Reproduce the data below word for word, setting aside any picture it holds.

[Stored items]
━━━━━━━━

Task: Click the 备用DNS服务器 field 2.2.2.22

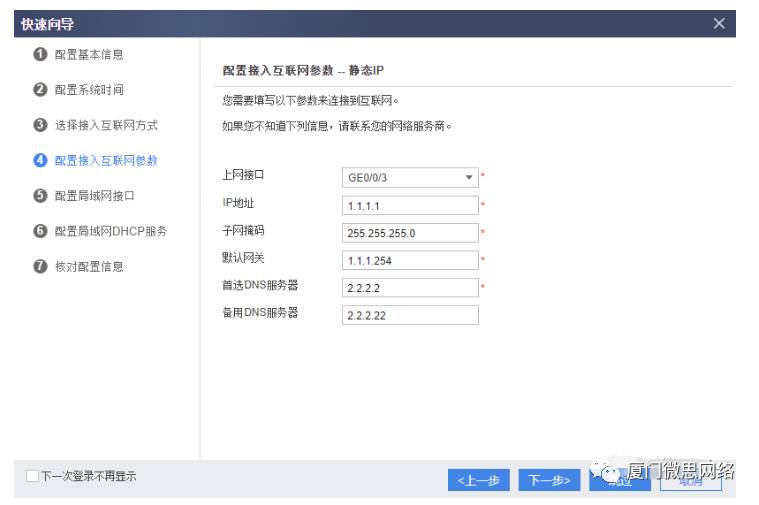Action: tap(410, 315)
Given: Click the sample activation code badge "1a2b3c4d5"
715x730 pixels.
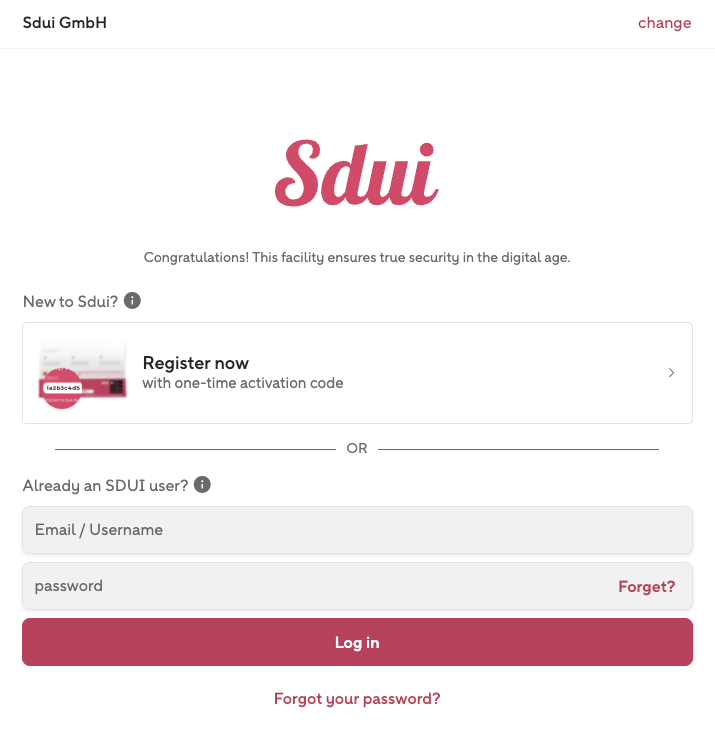Looking at the screenshot, I should point(63,387).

━━━━━━━━

■ **YOUR SOLUTION**:
Task: Click the 备用DNS服务器 field 2.2.2.22

Action: tap(410, 315)
Given: Click the sample activation code badge "1a2b3c4d5"
715x730 pixels.
Looking at the screenshot, I should point(63,387).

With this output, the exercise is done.